▶ _WHAT IS REQUIRED_: Retype the blog page word for word, everything from "Hungerford skateboards" down to "me think why.".

Segment Start: TEXT PASSAGE

Currently viewing the category: "seeing"

Hungerford skateboards

Mystery of the day. If you look down at one of the piles of the Hungerford Bridge, you will see a large number of shattered skateboards lying there for no apparent reason. I can’t for the life of me think why.

 

Tiny Tower - Wedding Chapel

I’ve been playing more or less obsessively a newly discovered iPhone game: Tiny Tower.

It may not seem like much at first glance, with its repetitively simple gameplay and wide-eyed pixel graphics. But I would argue that a few key qualities mean it represents a whole new paradigm for portable games – games as a kind of mobile companion.

You start with a ground-floor lobby and a small amount of cash (‘coins’), and you build your tower floor by floor. You get to choose the category of floor you build (food, retail and so on) but not the specific shop that ends up being built (a diner or a shoe store, say). Each shop can be stocked with various products (which costs money), which are then sold (which earns more money). And when you have enough money, you can build another floor. Oh yes, and there are little people who work in the shops and live in apartments you must build.

It’s not brain surgery. With this description it sounds like a lobotomised version of SimCity, or indeed SimTower. But the difference is that everything happens in real time – the building of the floors, the stocking and selling of products, the waiting for people (‘bitizens’) to move in. And time passes in the game even when you’re doing something else on your phone. So you can come back after a few hours and see that that product is ready to stock now, or this new floor has been built.

Equally, there are certain things you have to be in the game to do, such as allow newly stocked products to go on sale, or to restock a sold-out product. So if you don’t play the game for a while, all your stores will sell out and you’ll stop making money – and the game will grind to a halt.

Importantly, though, you can’t ‘die’ or regress in the game by not playing it. In this way it’s not like a Tamagotchi, which you used to be able to kill through neglect. Your tower will just wait patiently for you.

Finally, there is a second form of currency in the game, a kind of reward currency (‘tower bux’) that you can spend in order to speed up how long it takes to stock or sell products, or build a floor. So you are not completely at the whim of the real-time clock, and you can make things happen when you actually want to play the game.

Although I still maintain it’s a simple game, the gameplay is very finely balanced, so that the more frequently you play the game the more quickly you can build your tower – but that you have to have time away from it too. Combined with the childish charm of having this pixellated tower and its pixellated inhabitants living in your phone wherever you go, I find myself clicking into the game every few hours, much more than any other game I have on my phone.

It’s very difficult to explain the attraction it holds, and I don’t feel I’ve managed it in the paragraphs above, but if you need a final argument here it is. The game is also psychic. Yesterday, on my wedding day, it built a wedding chapel in my tower. No, it’s not connected to Google or anything that knows I was getting married. It is pure psychic wisdom. I will start allowing it to buy me lottery tickets soon.

 

Nebulae by Hubble and Eyescapes by Rankin

Photos of nebulae taken by the Hubble Space Telescope and Rankin’s close-ups of people’s irises.

Segment End: TEXT PASSAGE
Segment Start: INFORMATION PROVIDED

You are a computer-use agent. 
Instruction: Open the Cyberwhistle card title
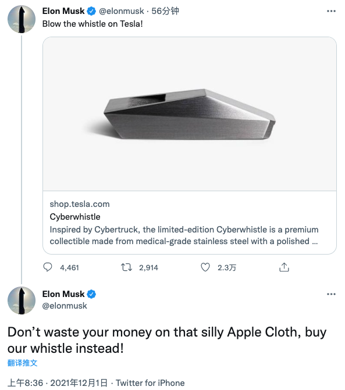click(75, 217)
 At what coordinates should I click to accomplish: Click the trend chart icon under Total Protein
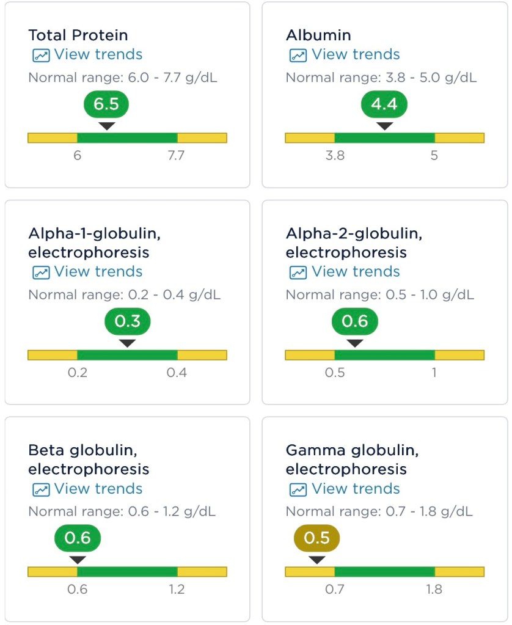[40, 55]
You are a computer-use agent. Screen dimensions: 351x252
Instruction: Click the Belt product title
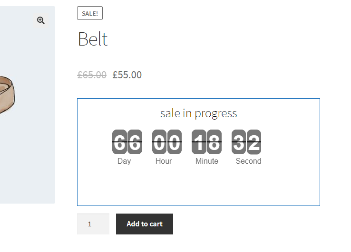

Segment End: INFORMATION PROVIDED

▶ _SOLUTION TO THIS PROBLEM_:
Hungerford skateboards

Mystery of the day. If you look down at one of the piles of the Hungerford Bridge, you will see a large number of shattered skateboards lying there for no apparent reason. I can’t for the life of me think why.